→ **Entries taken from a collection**

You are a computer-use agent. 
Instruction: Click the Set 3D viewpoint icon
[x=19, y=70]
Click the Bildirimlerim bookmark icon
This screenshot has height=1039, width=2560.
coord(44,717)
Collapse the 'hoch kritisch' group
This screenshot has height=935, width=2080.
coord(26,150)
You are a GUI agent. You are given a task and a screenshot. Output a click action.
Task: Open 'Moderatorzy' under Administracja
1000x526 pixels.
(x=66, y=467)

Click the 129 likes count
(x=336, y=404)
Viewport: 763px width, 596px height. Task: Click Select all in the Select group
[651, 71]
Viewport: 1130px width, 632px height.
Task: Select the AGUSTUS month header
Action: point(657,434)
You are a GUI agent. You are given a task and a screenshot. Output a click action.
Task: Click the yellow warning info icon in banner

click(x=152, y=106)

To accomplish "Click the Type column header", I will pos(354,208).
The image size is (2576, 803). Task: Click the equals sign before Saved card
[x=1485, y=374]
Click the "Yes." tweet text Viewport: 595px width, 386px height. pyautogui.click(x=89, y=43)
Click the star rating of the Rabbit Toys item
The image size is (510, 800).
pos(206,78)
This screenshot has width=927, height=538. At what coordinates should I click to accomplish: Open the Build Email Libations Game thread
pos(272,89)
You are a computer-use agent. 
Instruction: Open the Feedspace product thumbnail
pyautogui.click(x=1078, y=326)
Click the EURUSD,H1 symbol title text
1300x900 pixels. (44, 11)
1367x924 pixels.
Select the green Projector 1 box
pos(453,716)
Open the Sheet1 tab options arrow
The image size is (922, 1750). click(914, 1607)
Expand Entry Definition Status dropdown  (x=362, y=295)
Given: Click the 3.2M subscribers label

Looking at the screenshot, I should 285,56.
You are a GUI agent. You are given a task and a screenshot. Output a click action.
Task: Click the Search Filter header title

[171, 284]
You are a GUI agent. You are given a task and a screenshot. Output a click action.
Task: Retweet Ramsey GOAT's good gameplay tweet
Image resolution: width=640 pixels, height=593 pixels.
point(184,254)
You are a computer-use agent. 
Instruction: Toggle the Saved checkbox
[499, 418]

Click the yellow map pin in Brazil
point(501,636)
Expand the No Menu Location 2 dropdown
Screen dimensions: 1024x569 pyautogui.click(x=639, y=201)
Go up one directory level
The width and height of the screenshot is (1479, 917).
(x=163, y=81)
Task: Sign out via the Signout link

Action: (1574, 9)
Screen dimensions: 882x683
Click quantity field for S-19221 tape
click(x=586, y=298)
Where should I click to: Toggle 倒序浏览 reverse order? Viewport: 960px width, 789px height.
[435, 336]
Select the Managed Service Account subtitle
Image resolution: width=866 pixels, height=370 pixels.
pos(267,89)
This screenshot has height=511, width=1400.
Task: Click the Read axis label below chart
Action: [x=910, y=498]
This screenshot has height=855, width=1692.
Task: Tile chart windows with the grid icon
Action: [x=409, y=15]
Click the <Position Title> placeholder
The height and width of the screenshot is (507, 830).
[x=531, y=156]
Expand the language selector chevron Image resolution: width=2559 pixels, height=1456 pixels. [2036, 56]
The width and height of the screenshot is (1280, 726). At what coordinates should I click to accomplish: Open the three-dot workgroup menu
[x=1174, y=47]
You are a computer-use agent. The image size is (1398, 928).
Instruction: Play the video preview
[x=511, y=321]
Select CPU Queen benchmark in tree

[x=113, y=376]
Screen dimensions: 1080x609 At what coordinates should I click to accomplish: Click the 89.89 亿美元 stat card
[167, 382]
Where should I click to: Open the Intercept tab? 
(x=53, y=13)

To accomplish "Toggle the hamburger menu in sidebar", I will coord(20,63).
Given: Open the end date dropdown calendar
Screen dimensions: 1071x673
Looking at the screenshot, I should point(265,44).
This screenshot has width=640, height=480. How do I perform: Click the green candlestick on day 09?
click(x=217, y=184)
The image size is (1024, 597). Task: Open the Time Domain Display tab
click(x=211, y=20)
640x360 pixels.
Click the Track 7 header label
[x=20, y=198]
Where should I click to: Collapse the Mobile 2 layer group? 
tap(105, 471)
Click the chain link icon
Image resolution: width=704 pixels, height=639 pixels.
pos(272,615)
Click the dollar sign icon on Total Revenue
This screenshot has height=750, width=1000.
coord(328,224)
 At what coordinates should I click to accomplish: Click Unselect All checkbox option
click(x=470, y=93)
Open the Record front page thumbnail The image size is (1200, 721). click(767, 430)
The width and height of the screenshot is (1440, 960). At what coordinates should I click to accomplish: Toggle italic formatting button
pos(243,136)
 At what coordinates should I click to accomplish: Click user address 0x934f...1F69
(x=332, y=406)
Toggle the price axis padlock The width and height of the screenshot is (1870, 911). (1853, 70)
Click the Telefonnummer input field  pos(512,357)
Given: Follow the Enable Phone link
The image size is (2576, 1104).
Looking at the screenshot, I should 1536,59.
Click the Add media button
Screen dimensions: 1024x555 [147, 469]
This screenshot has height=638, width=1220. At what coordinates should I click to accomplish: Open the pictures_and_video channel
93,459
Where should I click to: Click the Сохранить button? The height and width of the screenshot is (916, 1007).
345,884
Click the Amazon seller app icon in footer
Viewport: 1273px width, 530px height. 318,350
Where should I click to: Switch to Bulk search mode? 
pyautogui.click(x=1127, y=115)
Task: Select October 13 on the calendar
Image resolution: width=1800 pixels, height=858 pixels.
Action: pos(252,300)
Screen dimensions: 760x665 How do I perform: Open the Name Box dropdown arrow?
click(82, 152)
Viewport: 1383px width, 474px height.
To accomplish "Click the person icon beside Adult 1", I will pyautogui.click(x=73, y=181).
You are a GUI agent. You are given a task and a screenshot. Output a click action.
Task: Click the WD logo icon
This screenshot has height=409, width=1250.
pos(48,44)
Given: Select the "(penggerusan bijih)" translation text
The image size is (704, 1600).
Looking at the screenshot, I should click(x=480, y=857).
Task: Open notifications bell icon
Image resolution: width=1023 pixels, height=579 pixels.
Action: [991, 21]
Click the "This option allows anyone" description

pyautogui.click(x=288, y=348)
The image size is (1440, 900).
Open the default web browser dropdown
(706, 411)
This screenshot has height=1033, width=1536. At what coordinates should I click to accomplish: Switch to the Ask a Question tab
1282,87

→ **What you need to do**
Write out the lines above exactly, but only from the one containing "Task: Click the WD logo icon" through the last one.

→ **The answer**
Task: Click the WD logo icon
This screenshot has height=409, width=1250.
pos(48,44)
Given: Select the "(penggerusan bijih)" translation text
The image size is (704, 1600).
Looking at the screenshot, I should click(x=480, y=857).
Task: Open notifications bell icon
Image resolution: width=1023 pixels, height=579 pixels.
Action: [991, 21]
Click the "This option allows anyone" description

pyautogui.click(x=288, y=348)
The image size is (1440, 900).
Open the default web browser dropdown
(706, 411)
This screenshot has height=1033, width=1536. At what coordinates should I click to accomplish: Switch to the Ask a Question tab
1282,87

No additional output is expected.